Re: [PATCH bpf-next v9 1/4] bpf: add bpf_get_cpu_time_counter kfunc

BPF List
 help / color / mirror / Atom feed

From: Vadim Fedorenko <vadim.fedorenko@linux.dev>
To: Thomas Gleixner <tglx@linutronix.de>,
	Vadim Fedorenko <vadfed@meta.com>, Borislav Petkov <bp@alien8.de>,
	Alexei Starovoitov <ast@kernel.org>,
	Daniel Borkmann <daniel@iogearbox.net>,
	Andrii Nakryiko <andrii@kernel.org>,
	Eduard Zingerman <eddyz87@gmail.com>,
	Yonghong Song <yonghong.song@linux.dev>,
	Mykola Lysenko <mykolal@fb.com>
Cc: x86@kernel.org, bpf@vger.kernel.org,
	Peter Zijlstra <peterz@infradead.org>,
	Martin KaFai Lau <martin.lau@linux.dev>
Subject: Re: [PATCH bpf-next v9 1/4] bpf: add bpf_get_cpu_time_counter kfunc
Date: Sun, 1 Dec 2024 17:45:43 +0000	[thread overview]
Message-ID: <aec0acb2-9232-43da-856d-3ba88d0461e2@linux.dev> (raw)
In-Reply-To: <87a5dfwoyo.ffs@tglx>

On 01.12.2024 12:46, Thomas Gleixner wrote:
> On Fri, Nov 22 2024 at 16:58, Vadim Fedorenko wrote:
>> diff --git a/arch/x86/net/bpf_jit_comp32.c b/arch/x86/net/bpf_jit_comp32.c
>> index de0f9e5f9f73..a549aea25f5f 100644
>> --- a/arch/x86/net/bpf_jit_comp32.c
>> +++ b/arch/x86/net/bpf_jit_comp32.c
>> @@ -2094,6 +2094,13 @@ static int do_jit(struct bpf_prog *bpf_prog, int *addrs, u8 *image,
>>   			if (insn->src_reg == BPF_PSEUDO_KFUNC_CALL) {
>>   				int err;
>>   
>> +				if (imm32 == BPF_CALL_IMM(bpf_get_cpu_time_counter)) {
>> +					if (cpu_feature_enabled(X86_FEATURE_LFENCE_RDTSC))
>> +						EMIT3(0x0F, 0xAE, 0xE8);
>> +					EMIT2(0x0F, 0x31);
> 
> What guarantees that RDTSC is supported by the CPU?

Well, technically it may be a problem on x86_32 because there are x86 compatible
platforms which don't have RDTSC, but they are almost 16+ years old, and I'm not
quite sure we expose vDSO on such platforms.

> 
> Aside of that, if you want the read to be ordered, then you need to take
> RDTSCP into account too.

Yes, we have already had this discussion.

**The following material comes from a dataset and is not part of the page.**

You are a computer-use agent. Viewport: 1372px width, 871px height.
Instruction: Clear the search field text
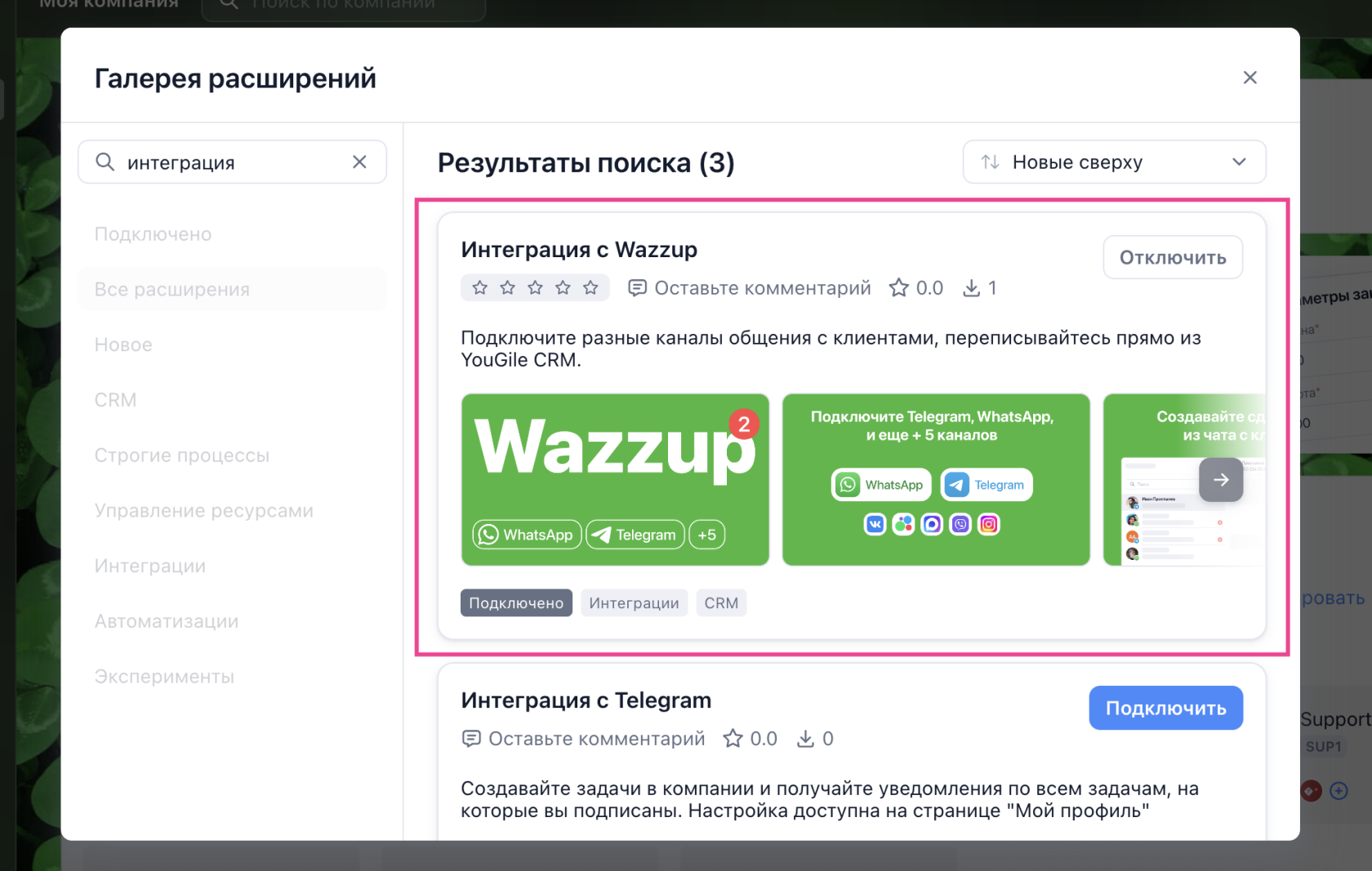point(359,162)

RDTSCP has the same ordering
guaranties as "LFENCE; RDTSC" according to the programming manuals. But it also
provides "cookie" value, which is not used in this case and just trashes the
value of ECX. To avoid additional register manipulation, I used lfence option.

>> +#if IS_ENABLED(CONFIG_GENERIC_GETTIMEOFDAY)
>> +__bpf_kfunc u64 bpf_get_cpu_time_counter(void)
>> +{
>> +	const struct vdso_data *vd = __arch_get_k_vdso_data();
>> +
>> +	vd = &vd[CS_RAW];
>> +
>> +	/* CS_RAW clock_mode translates to VDSO_CLOCKMODE_TSC on x86 and
> 
> How so?
> 
> vd->clock_mode is not guaranteed to be VDSO_CLOCKMODE_TSC or
> VDSO_CLOCKMODE_ARCHTIMER. CS_RAW is the access to the raw (uncorrected)
> time of the current clocksource. If the clock mode is not matching, then
> you cannot access it.

That's more about x86 and virtualization options. But in the end all this ends
up in reading tsc value. And we do JIT anyway, so this function call will never
be executed on x86. Other architectures (well, apart from MIPS) don't care about
vd->clock_mode at all. And we don't provide kfuncs for architectures without JIT

For MIPS I think I can ifdef these new kfuncs to the case when CONFIG_CSRC_R4K
is not defined.

I'm going to create a patchset to implement arch-specific replacements for all
architectures supported by BPF JIT, so in the end this call will be effectively
not executed.

> 
>> +	 * to VDSO_CLOCKMODE_ARCHTIMER on aarch64/risc-v. We cannot use
>> +	 * vd->clock_mode directly because it brings possible access to
>> +	 * pages visible by user-space only via vDSO.
> 
> How so? vd->clock_mode is kernel visible.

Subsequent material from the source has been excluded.